*Work required*:
Reproduce the data below without any changes, starting at the line containing "Where should I click to: Click" and ending at the line containing "Task: Click the Step Into (踏入) arrow icon", with both of those lines included.

(Extracted records)
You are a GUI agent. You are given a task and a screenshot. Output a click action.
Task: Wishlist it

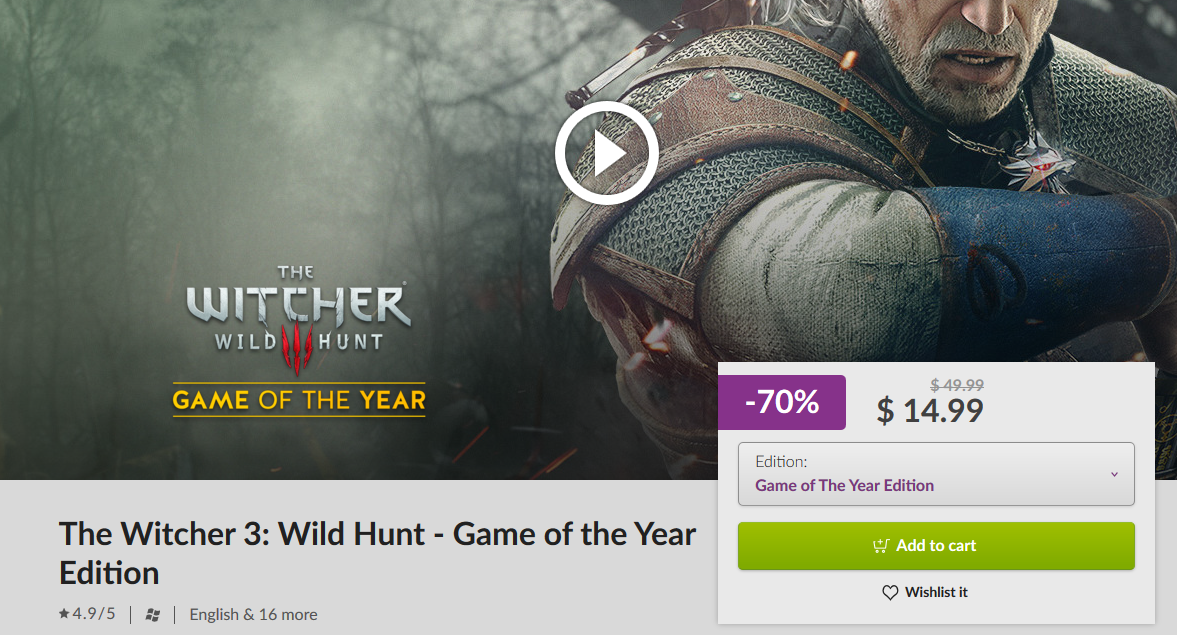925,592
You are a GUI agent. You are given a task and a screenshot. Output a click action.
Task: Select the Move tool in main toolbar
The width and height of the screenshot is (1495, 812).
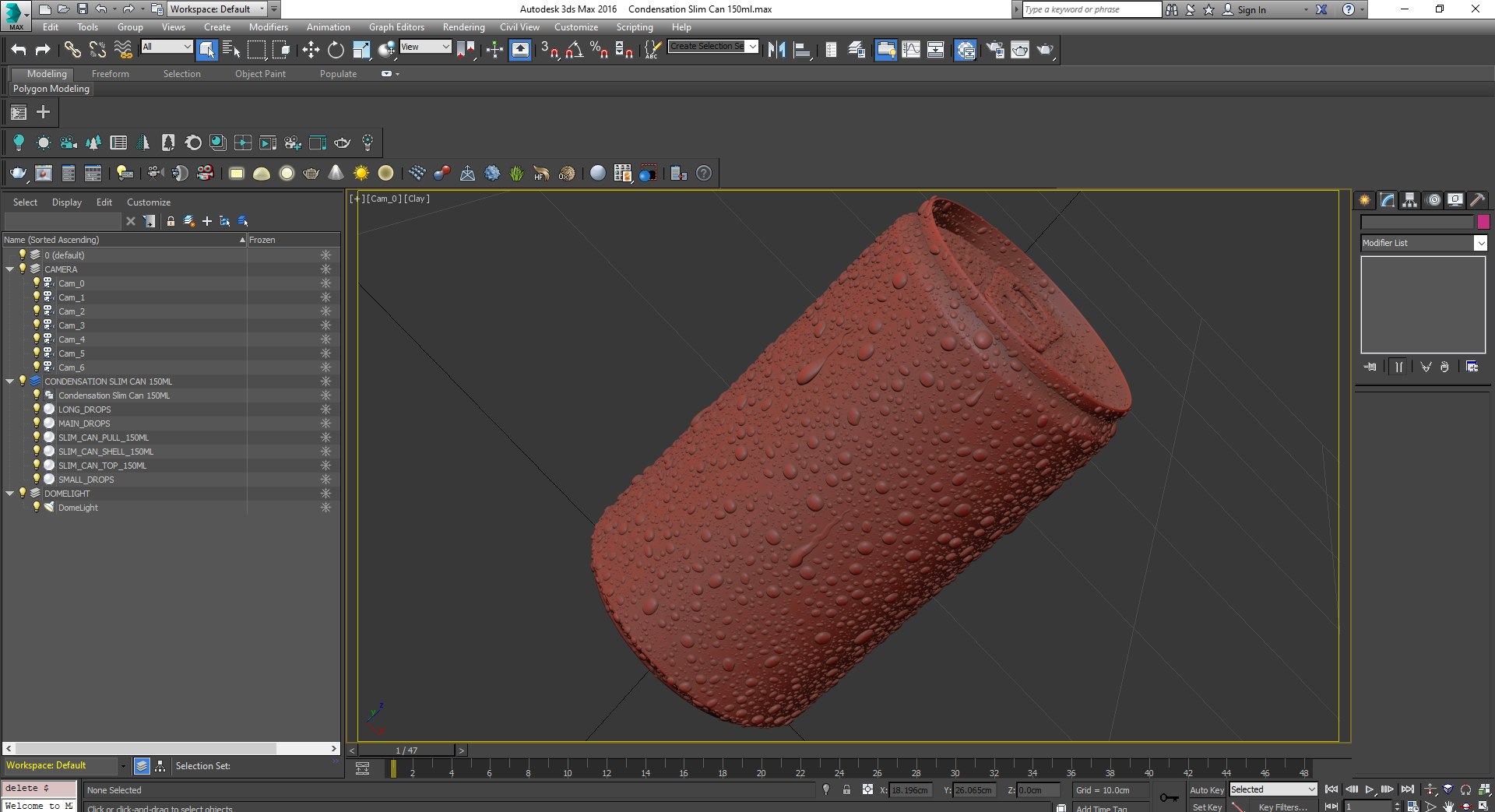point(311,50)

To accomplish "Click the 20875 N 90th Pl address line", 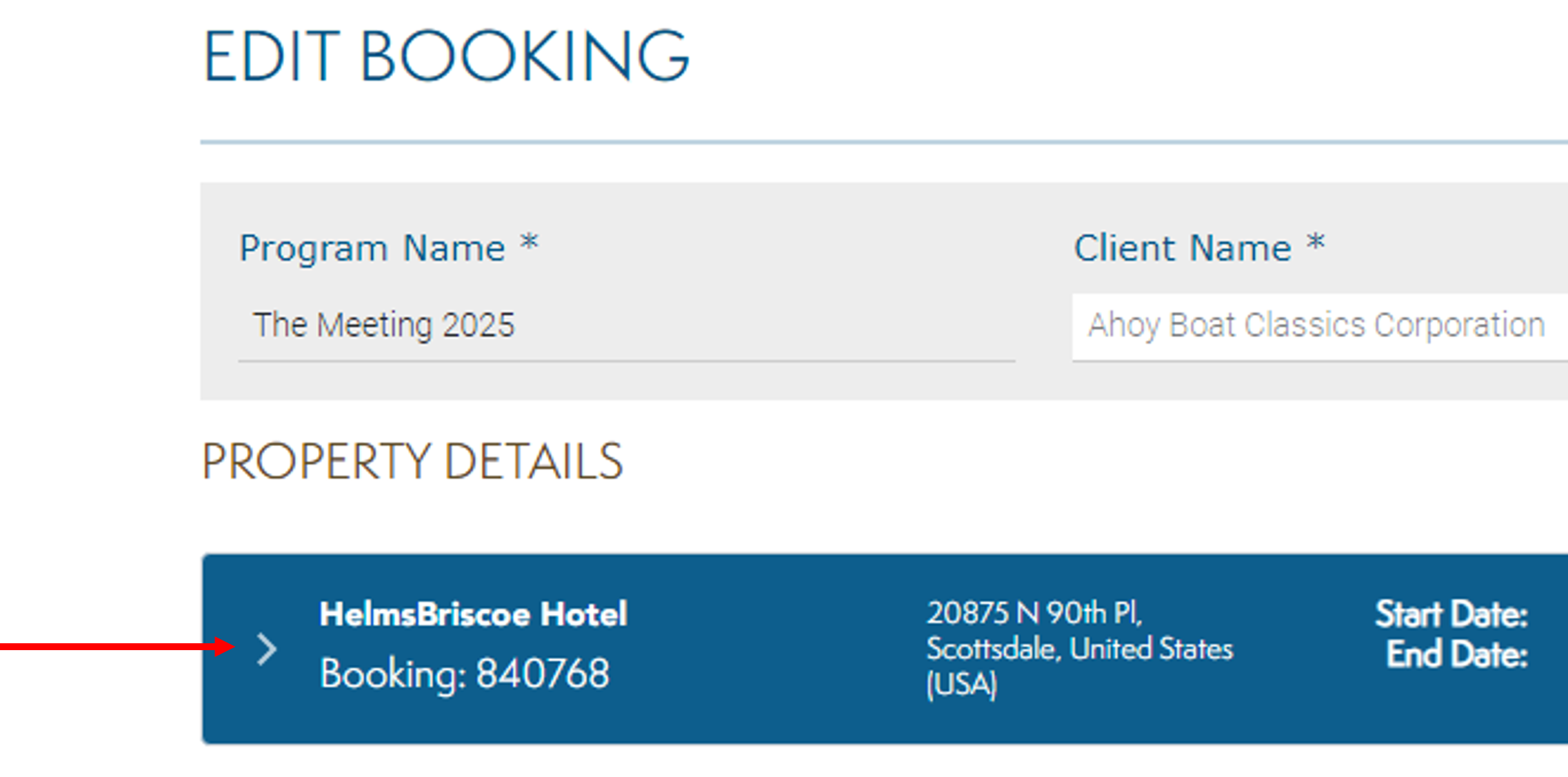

--

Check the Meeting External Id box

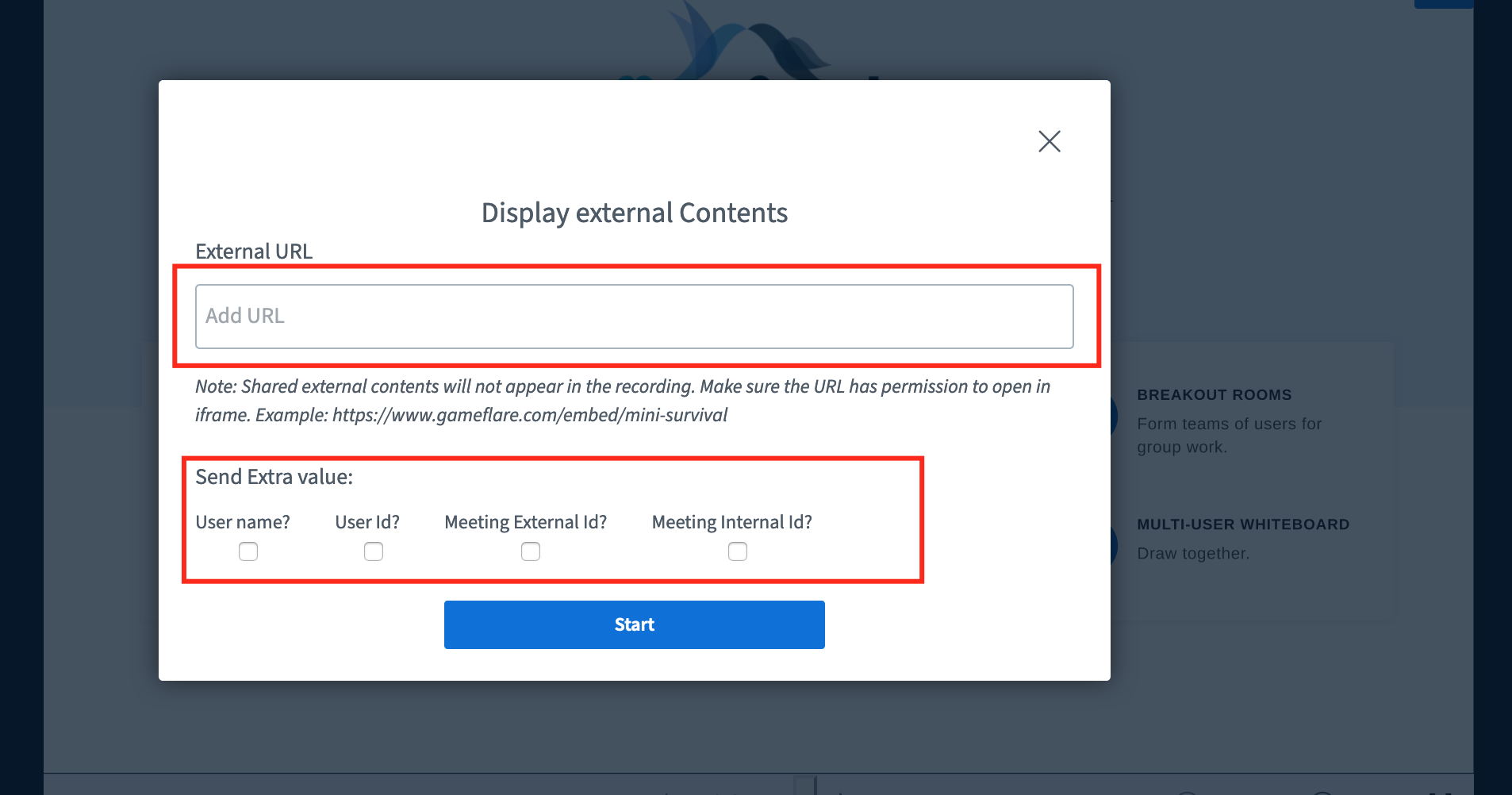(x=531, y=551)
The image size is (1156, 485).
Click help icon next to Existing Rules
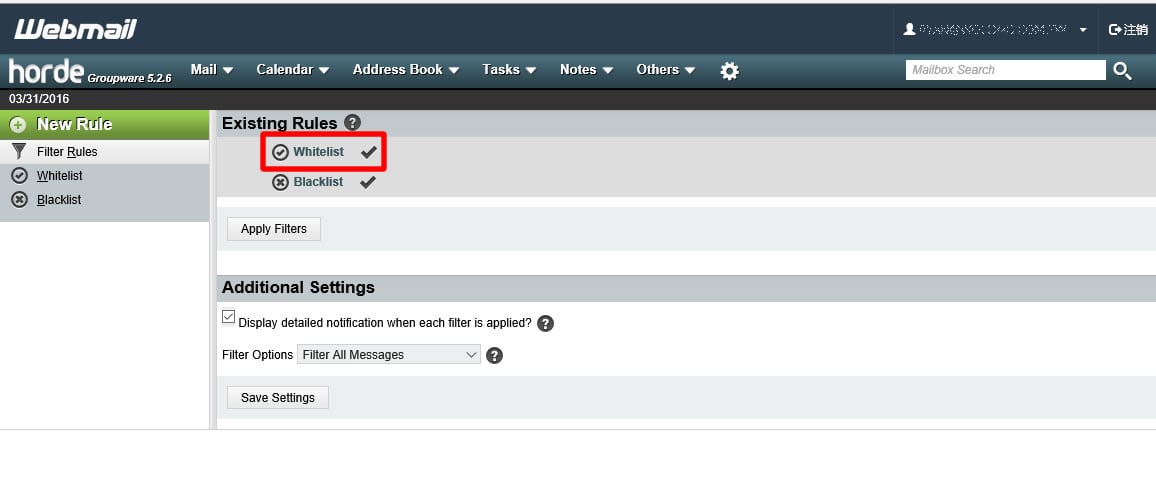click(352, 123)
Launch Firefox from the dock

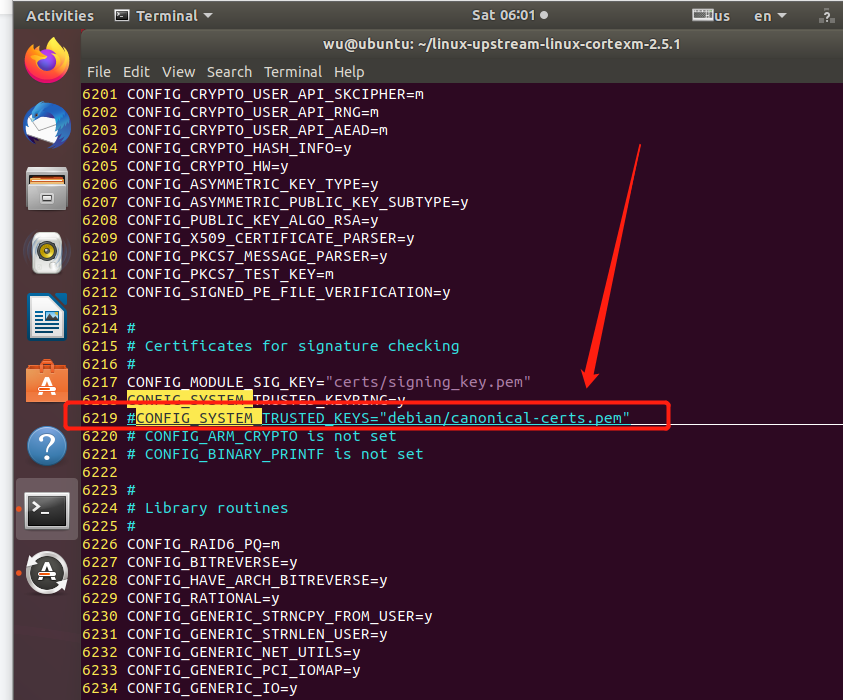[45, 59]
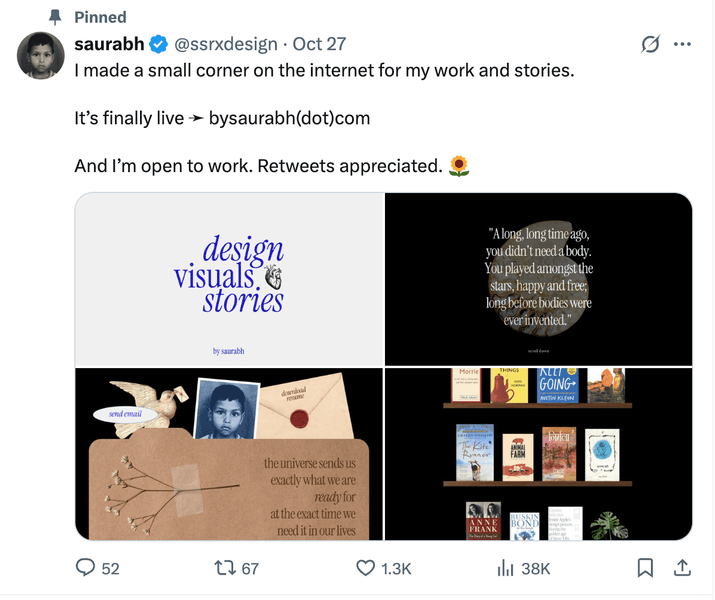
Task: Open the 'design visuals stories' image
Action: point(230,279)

* * *

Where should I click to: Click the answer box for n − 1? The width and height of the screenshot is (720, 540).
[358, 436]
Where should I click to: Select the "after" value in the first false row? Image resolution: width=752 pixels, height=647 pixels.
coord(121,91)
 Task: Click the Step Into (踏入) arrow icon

*Written response*:
Where should I click to: Click the answer box for n − 1? The width and height of the screenshot is (720, 540).
[358, 436]
Where should I click to: Select the "after" value in the first false row? Image resolution: width=752 pixels, height=647 pixels.
coord(121,91)
 Task: Click the Step Into (踏入) arrow icon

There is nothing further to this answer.